Please quote these rows word for word, starting at the line that contains "The image size is (1456, 829)." and ending after the line that contains "Action: (x=28, y=296)".

Item position rows
--*--

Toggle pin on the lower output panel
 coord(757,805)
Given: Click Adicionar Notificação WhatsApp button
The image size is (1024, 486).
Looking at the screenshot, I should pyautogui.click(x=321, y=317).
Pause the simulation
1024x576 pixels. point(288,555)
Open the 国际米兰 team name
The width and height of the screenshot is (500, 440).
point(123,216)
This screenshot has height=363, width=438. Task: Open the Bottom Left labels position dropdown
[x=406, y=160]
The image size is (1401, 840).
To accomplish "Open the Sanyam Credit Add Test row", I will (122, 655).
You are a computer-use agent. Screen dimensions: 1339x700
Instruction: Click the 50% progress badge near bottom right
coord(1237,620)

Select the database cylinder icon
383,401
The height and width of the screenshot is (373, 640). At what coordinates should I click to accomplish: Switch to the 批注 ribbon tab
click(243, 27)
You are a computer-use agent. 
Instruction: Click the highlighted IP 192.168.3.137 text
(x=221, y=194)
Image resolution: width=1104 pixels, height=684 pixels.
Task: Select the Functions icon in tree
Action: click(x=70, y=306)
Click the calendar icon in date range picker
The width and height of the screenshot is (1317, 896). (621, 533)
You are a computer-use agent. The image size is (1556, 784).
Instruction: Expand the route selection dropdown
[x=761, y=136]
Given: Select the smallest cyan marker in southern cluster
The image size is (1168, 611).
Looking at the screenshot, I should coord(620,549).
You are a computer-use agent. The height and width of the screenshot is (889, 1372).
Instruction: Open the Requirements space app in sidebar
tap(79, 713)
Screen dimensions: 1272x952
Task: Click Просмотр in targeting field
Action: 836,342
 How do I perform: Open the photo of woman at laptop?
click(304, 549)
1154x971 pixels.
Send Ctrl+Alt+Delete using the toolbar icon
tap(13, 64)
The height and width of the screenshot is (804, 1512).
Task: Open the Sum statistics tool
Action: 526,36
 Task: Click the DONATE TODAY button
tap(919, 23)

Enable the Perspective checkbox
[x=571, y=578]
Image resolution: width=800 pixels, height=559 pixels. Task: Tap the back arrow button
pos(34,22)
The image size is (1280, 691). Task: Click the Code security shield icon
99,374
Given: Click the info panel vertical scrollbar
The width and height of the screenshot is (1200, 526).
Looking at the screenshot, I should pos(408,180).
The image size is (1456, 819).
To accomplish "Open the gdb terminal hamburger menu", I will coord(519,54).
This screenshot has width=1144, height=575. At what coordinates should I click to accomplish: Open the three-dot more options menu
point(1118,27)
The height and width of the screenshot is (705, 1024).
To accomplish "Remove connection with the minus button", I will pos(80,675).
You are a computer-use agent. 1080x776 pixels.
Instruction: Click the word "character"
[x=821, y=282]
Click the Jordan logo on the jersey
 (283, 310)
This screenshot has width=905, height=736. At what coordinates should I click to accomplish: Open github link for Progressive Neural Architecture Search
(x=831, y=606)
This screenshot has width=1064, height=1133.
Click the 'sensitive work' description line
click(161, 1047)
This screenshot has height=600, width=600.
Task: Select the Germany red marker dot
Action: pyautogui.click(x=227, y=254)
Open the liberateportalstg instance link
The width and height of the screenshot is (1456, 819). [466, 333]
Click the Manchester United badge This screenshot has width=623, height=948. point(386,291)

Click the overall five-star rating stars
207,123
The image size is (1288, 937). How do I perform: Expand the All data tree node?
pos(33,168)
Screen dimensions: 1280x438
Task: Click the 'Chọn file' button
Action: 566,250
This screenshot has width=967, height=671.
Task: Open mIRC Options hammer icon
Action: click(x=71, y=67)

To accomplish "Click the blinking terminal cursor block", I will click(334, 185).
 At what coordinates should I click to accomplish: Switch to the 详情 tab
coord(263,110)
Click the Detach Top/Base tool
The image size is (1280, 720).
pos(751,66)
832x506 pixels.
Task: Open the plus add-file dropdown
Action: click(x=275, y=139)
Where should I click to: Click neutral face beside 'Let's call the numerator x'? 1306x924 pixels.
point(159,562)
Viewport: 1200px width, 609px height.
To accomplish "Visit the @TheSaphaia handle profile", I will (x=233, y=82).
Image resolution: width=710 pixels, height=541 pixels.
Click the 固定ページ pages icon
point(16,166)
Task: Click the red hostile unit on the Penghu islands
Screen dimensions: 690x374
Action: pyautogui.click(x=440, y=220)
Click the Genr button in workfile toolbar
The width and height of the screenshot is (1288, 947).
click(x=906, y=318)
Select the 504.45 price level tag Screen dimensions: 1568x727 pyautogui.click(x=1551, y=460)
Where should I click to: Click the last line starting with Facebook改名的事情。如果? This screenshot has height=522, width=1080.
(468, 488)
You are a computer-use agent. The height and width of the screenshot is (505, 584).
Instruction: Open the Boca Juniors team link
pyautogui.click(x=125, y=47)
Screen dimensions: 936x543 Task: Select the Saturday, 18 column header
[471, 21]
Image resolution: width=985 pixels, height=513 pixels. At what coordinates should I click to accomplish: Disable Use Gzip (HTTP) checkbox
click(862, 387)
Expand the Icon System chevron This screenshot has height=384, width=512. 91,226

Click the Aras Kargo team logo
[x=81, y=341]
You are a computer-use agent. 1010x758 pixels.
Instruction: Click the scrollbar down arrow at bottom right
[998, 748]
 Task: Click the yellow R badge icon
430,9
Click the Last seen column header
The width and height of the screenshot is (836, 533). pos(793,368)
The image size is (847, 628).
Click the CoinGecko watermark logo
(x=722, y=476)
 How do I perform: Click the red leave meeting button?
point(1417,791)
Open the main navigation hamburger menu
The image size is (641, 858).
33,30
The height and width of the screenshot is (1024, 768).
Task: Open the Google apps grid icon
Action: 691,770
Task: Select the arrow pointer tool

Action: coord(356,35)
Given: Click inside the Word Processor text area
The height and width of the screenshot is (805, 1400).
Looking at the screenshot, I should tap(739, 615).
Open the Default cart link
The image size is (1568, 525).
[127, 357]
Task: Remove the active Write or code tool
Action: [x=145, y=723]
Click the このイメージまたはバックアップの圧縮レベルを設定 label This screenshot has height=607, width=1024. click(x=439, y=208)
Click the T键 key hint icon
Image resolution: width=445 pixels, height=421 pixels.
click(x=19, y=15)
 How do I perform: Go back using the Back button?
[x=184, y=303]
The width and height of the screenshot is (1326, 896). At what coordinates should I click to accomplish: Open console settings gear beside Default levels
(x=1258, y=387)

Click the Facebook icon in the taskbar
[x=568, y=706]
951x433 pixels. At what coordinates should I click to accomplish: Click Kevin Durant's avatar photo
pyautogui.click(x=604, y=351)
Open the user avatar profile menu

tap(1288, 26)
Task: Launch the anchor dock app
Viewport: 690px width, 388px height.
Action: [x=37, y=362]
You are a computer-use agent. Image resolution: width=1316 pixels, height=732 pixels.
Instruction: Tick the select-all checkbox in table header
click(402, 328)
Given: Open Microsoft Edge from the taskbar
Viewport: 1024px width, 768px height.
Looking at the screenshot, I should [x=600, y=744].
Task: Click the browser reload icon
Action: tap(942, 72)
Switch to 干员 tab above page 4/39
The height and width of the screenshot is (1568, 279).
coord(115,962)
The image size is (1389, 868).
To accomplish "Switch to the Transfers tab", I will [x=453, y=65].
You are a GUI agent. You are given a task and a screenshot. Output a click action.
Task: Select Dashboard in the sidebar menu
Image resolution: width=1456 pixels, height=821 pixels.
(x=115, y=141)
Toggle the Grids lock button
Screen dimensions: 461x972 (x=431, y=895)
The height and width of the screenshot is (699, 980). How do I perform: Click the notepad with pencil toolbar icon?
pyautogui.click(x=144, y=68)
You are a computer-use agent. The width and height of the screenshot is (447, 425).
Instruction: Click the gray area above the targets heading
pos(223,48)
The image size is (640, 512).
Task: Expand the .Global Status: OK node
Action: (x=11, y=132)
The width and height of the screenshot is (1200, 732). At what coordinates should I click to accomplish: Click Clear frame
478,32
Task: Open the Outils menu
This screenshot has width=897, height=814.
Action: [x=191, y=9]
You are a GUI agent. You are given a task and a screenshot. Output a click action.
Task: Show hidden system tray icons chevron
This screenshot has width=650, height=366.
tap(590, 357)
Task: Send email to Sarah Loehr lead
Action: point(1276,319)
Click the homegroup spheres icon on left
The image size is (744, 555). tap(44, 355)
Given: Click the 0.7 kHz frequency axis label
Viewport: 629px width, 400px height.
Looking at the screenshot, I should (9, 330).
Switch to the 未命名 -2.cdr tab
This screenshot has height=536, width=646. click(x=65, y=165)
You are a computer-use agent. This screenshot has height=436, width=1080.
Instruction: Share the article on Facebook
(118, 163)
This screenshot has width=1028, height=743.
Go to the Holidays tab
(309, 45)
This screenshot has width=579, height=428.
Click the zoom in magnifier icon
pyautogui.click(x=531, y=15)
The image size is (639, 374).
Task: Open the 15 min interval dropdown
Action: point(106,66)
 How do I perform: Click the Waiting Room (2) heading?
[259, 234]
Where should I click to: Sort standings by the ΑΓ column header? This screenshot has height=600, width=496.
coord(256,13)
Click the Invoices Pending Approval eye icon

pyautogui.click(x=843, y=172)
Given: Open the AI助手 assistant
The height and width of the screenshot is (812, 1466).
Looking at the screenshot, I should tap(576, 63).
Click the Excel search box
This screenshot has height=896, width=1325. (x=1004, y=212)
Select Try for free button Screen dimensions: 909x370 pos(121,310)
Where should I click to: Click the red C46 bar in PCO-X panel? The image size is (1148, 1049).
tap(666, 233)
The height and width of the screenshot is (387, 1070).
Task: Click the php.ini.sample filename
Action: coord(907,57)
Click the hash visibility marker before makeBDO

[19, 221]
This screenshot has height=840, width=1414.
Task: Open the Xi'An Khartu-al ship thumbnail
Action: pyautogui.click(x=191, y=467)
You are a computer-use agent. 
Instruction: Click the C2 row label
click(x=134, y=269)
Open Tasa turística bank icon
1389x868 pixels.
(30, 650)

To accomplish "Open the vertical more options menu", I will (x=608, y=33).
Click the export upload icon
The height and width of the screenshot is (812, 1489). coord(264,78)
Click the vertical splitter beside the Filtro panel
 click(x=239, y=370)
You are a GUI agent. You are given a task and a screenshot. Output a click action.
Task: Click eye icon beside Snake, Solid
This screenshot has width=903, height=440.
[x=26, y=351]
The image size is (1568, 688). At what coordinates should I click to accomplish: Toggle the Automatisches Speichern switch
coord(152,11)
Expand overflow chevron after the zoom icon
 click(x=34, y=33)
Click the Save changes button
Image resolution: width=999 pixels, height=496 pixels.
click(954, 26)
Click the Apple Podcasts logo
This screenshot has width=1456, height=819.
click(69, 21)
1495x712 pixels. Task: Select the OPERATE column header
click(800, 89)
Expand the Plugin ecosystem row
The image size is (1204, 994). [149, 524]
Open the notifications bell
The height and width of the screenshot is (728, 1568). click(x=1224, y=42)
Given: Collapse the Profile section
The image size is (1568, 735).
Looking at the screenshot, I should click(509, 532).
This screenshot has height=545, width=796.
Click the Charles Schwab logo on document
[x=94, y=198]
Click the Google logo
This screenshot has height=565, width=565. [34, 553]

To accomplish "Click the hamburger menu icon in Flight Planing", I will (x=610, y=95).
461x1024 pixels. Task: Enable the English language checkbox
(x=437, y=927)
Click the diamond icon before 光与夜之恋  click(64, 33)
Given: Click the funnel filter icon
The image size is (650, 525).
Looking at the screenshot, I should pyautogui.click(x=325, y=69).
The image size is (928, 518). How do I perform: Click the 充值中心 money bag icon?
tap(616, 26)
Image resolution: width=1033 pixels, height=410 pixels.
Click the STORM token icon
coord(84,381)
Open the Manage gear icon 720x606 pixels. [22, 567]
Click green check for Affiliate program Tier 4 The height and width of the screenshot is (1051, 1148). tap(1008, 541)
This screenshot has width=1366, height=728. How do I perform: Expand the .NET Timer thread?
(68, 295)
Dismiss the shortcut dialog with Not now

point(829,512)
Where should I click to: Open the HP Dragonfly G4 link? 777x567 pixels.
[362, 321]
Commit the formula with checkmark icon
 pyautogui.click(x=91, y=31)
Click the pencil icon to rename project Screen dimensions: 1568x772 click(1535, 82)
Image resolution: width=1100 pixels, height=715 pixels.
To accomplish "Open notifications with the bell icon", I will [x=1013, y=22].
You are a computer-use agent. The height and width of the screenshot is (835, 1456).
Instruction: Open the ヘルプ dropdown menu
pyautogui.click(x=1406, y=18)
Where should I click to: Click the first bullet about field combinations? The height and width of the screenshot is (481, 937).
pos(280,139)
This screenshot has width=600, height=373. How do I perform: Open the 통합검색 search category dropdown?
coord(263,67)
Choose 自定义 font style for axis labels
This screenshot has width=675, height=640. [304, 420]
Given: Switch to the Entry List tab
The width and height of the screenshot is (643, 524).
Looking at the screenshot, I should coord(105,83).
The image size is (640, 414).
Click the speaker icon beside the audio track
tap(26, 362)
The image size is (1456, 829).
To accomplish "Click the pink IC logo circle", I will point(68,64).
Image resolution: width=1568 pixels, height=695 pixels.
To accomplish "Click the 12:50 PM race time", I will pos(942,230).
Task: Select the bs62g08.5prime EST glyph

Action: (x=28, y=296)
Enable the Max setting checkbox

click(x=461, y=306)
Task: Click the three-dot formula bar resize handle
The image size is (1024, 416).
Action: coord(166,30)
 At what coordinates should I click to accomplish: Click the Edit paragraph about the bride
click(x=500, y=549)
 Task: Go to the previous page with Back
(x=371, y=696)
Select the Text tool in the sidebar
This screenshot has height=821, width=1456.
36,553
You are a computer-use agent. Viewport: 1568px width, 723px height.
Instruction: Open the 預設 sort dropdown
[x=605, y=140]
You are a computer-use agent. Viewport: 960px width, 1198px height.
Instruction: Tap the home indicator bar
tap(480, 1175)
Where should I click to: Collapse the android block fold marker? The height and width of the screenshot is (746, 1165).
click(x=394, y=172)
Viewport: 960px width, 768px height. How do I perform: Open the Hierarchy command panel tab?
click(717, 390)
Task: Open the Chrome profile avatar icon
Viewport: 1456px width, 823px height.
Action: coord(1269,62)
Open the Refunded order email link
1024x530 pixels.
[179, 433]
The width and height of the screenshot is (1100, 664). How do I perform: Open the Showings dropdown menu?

--*--

### [RESPONSE]
The image size is (1456, 829).
To accomplish "Click the pink IC logo circle", I will point(68,64).
Image resolution: width=1568 pixels, height=695 pixels.
To accomplish "Click the 12:50 PM race time", I will pos(942,230).
Task: Select the bs62g08.5prime EST glyph

Action: (x=28, y=296)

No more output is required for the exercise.